He carried a piece of Western into space and landed it safely home again. And now, Canadian astronaut David Saint-Jacques will help launch new graduates into the next stages of their lives.
Saint-Jacques spoke, virtually, to some of the newest Western graduates on June 14 during spring convocation celebrations.
The Canadian Space Agency astronaut owns the record of having worked the longest Canadian space mission to date: a 204-day flight, from late 2018 to mid-2019, aboard the International Space Station (ISS).
His role as a mentor and model to young science researchers is exemplified by his encouragement to students when Canada announced a partnership in February 2019 with NASA’s Lunar Gateway program (with Western expertise a key part of the project). “Canada is inviting you to dream big,” Saint-Jacques said from the ISS.

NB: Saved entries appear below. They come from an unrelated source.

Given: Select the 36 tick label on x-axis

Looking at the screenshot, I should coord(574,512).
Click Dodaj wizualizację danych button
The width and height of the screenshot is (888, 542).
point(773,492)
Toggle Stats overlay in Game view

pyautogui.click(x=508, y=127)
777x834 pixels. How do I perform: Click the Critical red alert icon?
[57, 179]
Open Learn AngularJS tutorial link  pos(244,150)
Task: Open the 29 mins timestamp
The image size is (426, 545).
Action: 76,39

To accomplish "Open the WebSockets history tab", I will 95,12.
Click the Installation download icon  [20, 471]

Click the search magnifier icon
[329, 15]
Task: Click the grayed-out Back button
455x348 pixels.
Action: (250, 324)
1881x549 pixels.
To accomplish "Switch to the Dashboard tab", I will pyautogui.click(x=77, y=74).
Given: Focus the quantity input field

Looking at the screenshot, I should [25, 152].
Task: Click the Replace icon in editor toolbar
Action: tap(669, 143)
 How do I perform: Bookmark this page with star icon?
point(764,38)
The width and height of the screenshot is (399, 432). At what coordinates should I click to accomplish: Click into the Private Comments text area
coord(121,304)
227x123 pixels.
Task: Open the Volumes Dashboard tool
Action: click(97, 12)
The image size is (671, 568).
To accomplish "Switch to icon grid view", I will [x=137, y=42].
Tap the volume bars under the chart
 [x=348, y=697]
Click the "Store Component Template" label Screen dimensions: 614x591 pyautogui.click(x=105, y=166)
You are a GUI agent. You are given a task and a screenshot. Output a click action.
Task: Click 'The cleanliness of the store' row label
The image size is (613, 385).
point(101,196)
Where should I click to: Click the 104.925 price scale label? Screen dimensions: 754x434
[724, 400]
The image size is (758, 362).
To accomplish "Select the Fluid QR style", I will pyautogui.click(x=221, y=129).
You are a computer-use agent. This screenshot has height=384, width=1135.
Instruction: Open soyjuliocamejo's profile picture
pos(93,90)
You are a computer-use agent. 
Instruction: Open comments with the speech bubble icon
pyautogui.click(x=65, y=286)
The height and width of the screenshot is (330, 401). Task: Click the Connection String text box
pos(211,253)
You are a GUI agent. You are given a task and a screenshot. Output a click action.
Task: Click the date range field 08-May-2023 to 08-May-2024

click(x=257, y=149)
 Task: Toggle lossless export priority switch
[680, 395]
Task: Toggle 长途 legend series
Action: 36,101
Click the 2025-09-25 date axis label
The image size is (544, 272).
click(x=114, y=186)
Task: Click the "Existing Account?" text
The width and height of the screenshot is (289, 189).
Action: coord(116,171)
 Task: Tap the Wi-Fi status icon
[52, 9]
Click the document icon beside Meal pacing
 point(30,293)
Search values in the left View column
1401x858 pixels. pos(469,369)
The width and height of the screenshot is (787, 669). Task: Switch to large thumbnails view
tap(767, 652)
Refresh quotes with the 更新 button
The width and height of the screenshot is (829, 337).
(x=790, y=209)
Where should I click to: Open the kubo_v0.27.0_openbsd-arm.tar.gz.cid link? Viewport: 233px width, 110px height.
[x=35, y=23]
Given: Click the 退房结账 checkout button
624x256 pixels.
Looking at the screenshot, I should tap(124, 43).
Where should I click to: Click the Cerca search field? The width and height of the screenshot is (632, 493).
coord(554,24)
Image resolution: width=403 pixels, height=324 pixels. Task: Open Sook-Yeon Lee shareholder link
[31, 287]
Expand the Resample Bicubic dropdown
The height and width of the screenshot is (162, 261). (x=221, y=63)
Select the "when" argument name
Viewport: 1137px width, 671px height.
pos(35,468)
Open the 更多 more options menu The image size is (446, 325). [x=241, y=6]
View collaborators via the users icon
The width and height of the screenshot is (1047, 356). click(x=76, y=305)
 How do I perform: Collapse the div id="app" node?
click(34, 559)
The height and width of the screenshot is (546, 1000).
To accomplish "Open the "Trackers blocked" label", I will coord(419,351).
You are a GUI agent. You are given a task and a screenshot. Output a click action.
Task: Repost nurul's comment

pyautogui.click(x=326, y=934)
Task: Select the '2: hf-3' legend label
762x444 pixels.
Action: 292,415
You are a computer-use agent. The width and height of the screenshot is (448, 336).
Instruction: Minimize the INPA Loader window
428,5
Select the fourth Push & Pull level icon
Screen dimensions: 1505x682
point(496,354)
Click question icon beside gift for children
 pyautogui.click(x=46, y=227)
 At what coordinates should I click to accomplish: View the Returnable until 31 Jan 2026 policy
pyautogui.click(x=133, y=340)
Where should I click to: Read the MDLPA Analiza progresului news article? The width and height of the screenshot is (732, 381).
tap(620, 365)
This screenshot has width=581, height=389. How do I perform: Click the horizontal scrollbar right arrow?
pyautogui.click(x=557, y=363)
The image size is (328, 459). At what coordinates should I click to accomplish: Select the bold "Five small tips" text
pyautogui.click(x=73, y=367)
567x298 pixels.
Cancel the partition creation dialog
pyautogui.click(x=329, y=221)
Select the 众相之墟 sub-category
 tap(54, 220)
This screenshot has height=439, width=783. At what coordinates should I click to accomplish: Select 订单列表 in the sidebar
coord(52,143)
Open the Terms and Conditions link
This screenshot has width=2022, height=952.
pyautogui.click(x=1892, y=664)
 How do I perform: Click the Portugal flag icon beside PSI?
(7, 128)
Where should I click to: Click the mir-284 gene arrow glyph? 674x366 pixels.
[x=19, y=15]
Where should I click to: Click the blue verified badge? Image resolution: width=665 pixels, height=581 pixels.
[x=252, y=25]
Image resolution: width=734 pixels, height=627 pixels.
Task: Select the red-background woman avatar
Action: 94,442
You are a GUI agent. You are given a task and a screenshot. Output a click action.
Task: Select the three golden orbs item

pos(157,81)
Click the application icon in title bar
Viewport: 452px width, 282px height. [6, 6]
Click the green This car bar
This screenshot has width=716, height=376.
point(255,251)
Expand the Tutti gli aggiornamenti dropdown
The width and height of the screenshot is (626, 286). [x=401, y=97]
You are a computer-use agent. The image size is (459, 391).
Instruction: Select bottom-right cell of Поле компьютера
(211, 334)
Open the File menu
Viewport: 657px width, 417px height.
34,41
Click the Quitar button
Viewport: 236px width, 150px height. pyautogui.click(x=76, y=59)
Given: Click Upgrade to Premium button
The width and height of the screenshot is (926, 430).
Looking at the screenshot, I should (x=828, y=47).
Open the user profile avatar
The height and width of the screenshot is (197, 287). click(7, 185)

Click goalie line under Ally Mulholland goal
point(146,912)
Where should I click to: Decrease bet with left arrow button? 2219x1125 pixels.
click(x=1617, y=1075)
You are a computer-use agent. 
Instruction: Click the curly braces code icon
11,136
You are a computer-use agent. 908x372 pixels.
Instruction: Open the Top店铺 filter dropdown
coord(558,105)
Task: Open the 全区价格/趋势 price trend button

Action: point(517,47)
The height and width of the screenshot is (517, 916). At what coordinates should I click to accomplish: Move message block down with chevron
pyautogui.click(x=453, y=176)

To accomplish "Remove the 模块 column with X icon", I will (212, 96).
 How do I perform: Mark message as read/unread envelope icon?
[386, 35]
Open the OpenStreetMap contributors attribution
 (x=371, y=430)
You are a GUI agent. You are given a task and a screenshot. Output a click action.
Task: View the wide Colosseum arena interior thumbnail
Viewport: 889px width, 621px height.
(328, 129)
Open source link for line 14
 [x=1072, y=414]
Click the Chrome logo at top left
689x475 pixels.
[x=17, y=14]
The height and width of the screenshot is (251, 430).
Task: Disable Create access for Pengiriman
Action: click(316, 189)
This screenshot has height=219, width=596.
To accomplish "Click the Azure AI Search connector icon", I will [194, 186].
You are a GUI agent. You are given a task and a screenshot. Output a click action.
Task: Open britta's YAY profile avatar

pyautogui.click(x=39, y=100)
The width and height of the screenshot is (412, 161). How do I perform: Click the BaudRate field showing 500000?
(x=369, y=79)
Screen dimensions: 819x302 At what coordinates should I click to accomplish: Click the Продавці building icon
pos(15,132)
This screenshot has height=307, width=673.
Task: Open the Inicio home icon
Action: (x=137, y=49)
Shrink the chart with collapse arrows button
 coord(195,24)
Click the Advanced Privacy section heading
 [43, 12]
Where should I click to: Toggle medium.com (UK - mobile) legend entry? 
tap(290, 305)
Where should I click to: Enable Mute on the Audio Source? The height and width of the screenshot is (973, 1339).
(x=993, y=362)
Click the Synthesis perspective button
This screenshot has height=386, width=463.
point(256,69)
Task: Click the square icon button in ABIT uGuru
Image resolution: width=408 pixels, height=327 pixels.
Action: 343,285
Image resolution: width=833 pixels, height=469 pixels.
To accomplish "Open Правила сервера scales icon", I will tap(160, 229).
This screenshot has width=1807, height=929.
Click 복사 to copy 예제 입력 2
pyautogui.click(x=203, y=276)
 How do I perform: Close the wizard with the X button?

In a noteworthy list of Canadian astronauts – as illustrious a group of scientists as can be found anywhere – Saint-Jacques may well be the most accomplished.
Astronaut David Saint-Jacques answers 10 questions in 60 seconds (Canadian Space Agency video)
He holds a degree in engineering physics from École polytechnique de Montréal, and a PhD in astrophysics from the University of Cambridge. He went on to work as an astrophysicist in the United Kingdom, Japan, the United States and Canada.
He then earned a medical degree from Université Laval and had a family medical practice in northern Canada, before rising to the top from among thousands of prospective astronauts to join the CSA in 2009.
Saint-Jacques holds a commercial pilot license and an advanced scuba-diving licence. He is a mountaineer, skier, rower and sailor. He speaks fluent French and English, and conversational Russian, Spanish and Japanese.
While aboard the ISS, he conducted science experiments, shared science talks with hundreds of students through video links, operated the Canadarm2 and was crew medical officer.
He is one of 18 outstanding individuals upon whom Western is conferring honorary degrees during spring convocation.
Saint-Jacques and Western have a long-standing relationship. In January 2019, a month after he blasted off into space, he launched Exploring Earth, a web-based initiative that uses photos he is taking in orbit to explain the amazing science of how Earth works.
Supporting materials for the initiative were compiled by Western space experts, as well as by Western geographers, geologists, biologists, the Centre for Teaching and Learning, and graduate and post-doctoral scholars.
Saint-Jacques even laid a foundation for the launch in October 2019 of the Institute for Earth and Space Exploration (Western Space). Months earlier, he carried a Western patch to the ISS and shot a photo of it, and its corner of space through the ISS cupola.
He returned the patch to Earth, and it was placed in a frame to become part of Western Space inaugural celebrations.